U.S. manufacturers consumed $170.8 million worth of cutting tools during September, a decline of 1.3% from August, and an 11.7% drop from the September 2014 result. The figures are drawn from the Cutting Tool Market Report (CTMR), a monthly presentation by the U.S. Cutting Tool Institute (USCTI) and AMT – the Association for Manufacturing Technology, which track consumption of cutting tools as a reliable indicator of manufacturing activity in the U.S.
This September’s results had been expected to compare poorly with the year-ago figure, which incorporated sales of cutting tools recorded during IMTS 2014.
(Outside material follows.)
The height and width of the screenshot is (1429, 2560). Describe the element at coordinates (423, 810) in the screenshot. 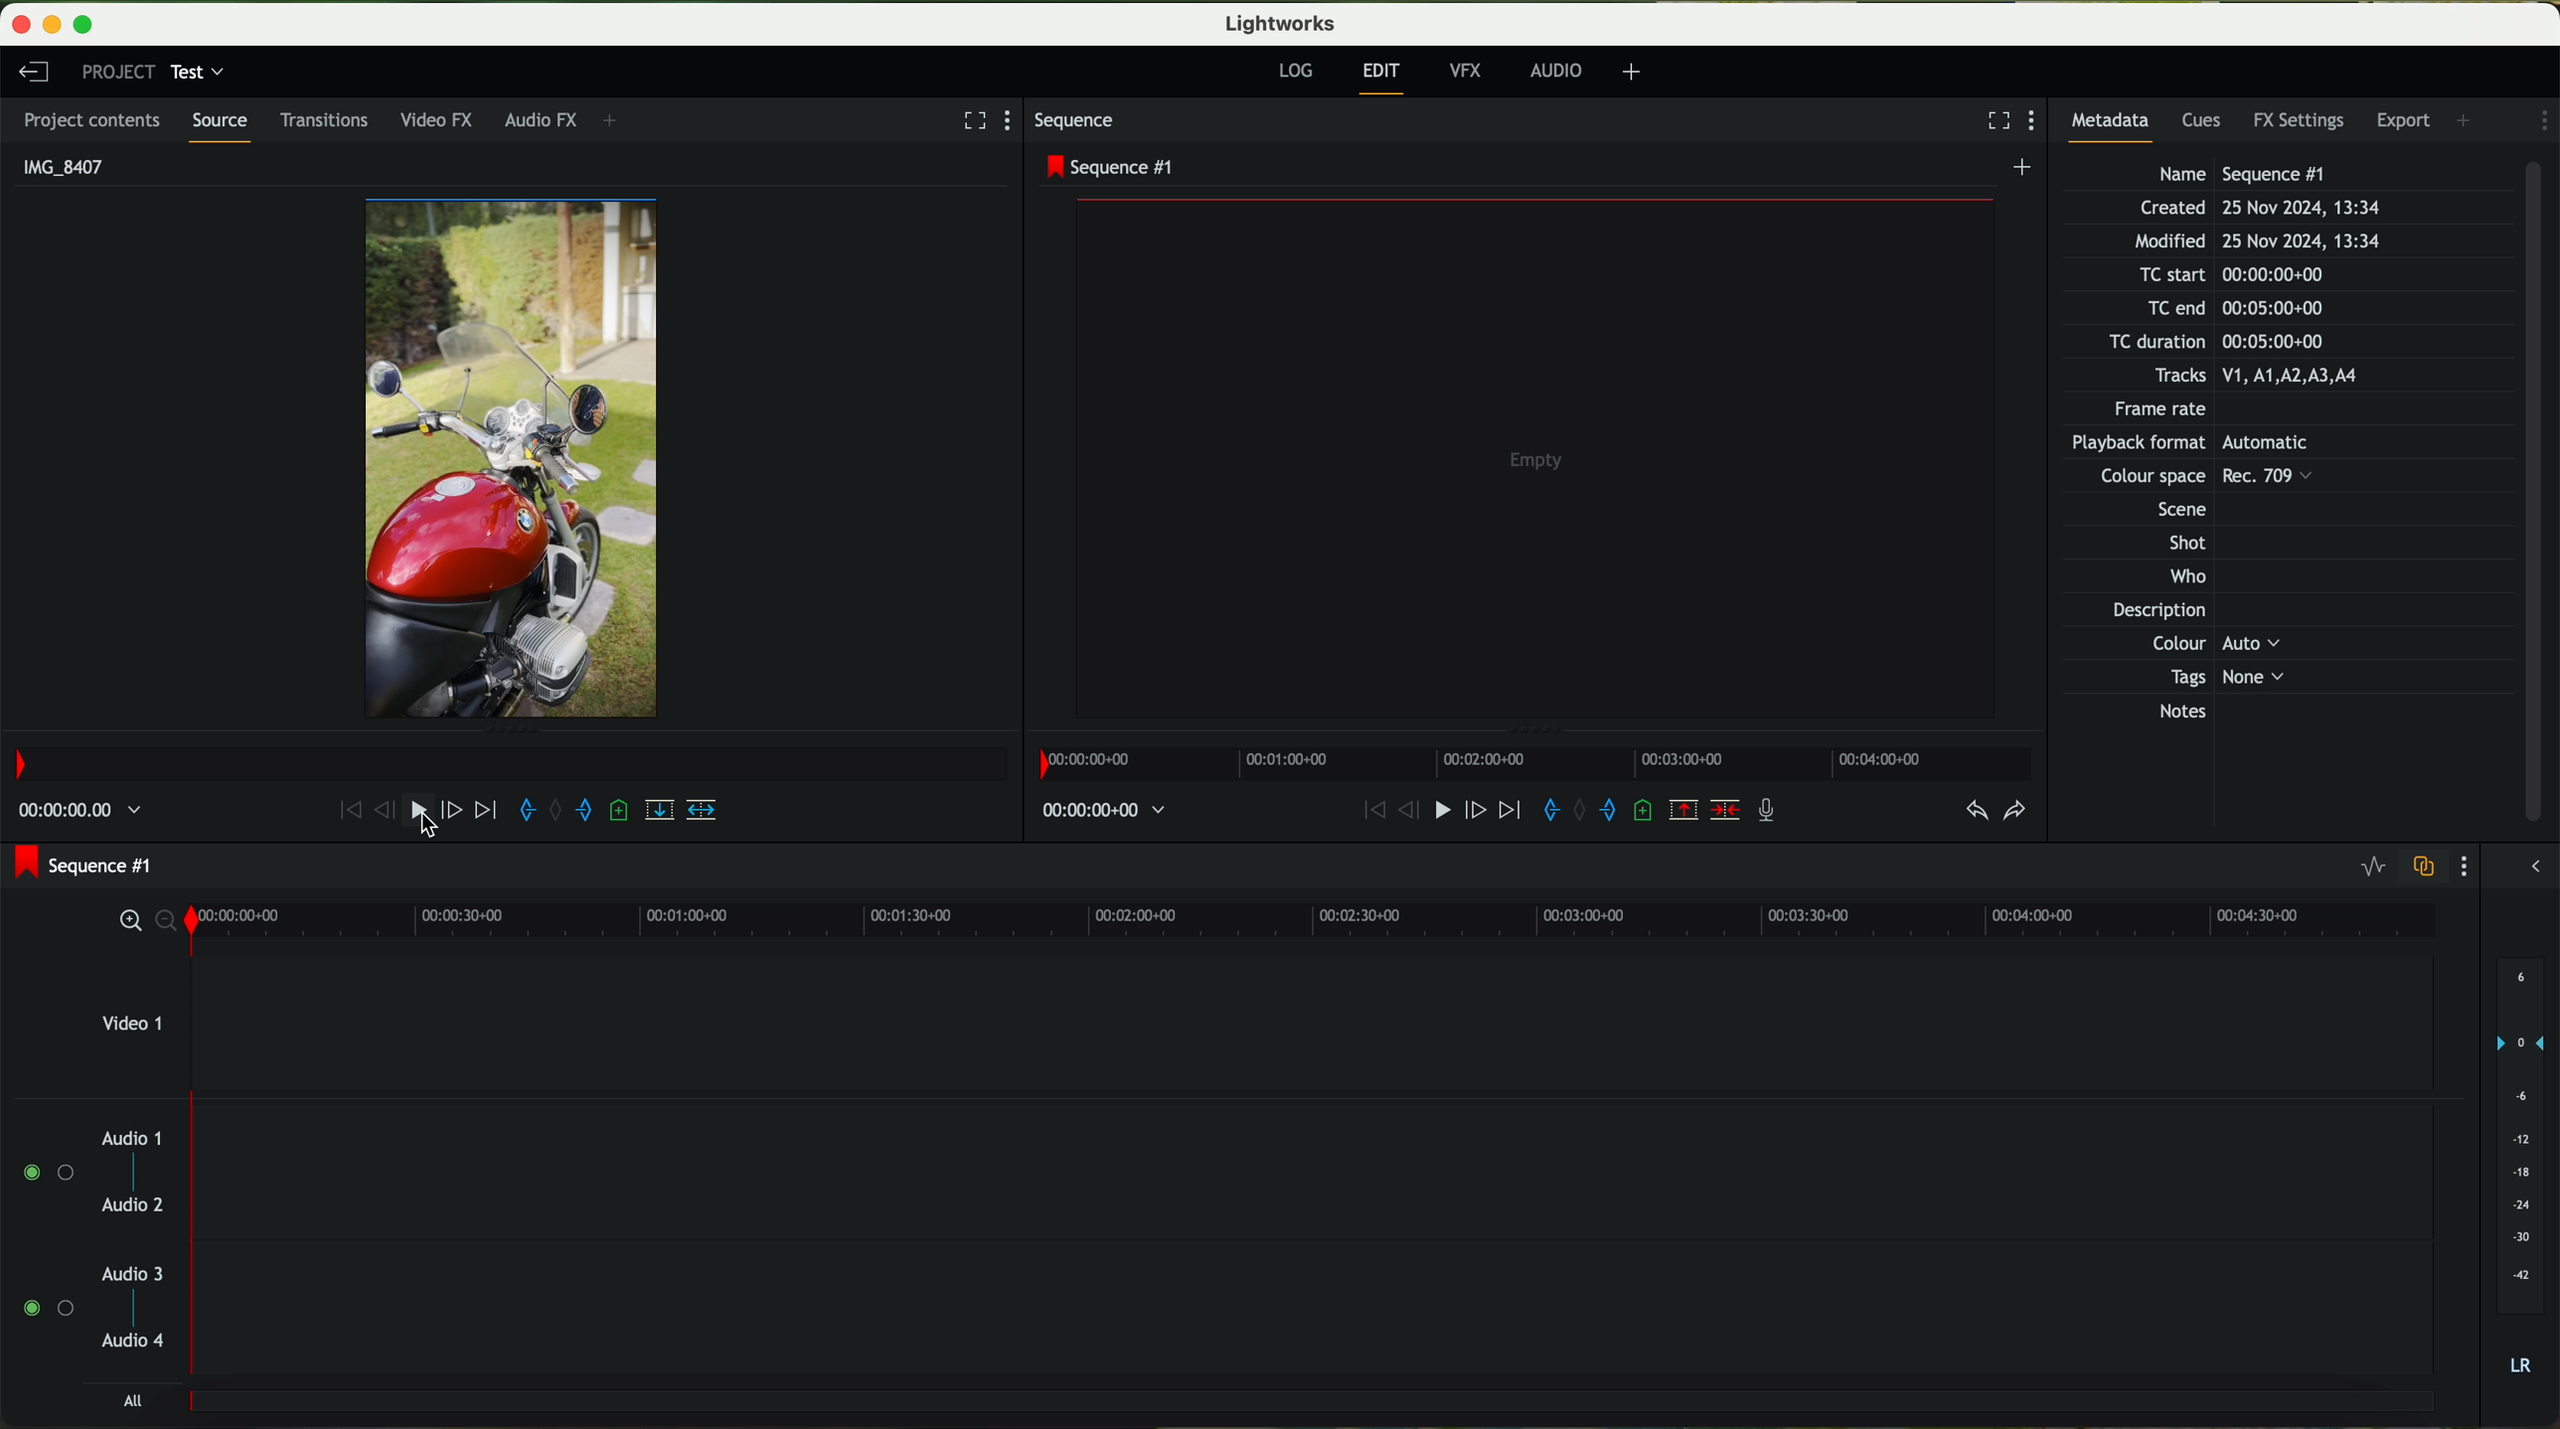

The data in the CTMR is based on actual totals reported by participating companies, who represent the majority of the U.S. market for cutting tools.
The report’s sponsors maintain that cutting tools are “the primary consumable in the manufacturing process,” and that cutting tool consumption “is a true measure of actual production levels.” Unlike the U.S. Manufacturing Technology Orders report, also presented monthly by AMT, — which measures new orders for machine tools as an indicator of businesses’ confidence in the sector — the CTMR is an index of current business activity.
September’s result marks the third consecutive monthly decline for cutting tools, amid a manufacturing sector that has lacked vigor for most of the past two years. However, the recently issued USMTO report for September showed an increase in orders, suggesting some degree of confidence by machine shops and other manufacturers in future market conditions.
"The month to month performance shows little change and certainly no significant recovery from the effects of the strong dollar and low oil prices, therefore the current industry conditions will continue," stated Brad Lawton, chairman of AMT’s Cutting Tool Product Group.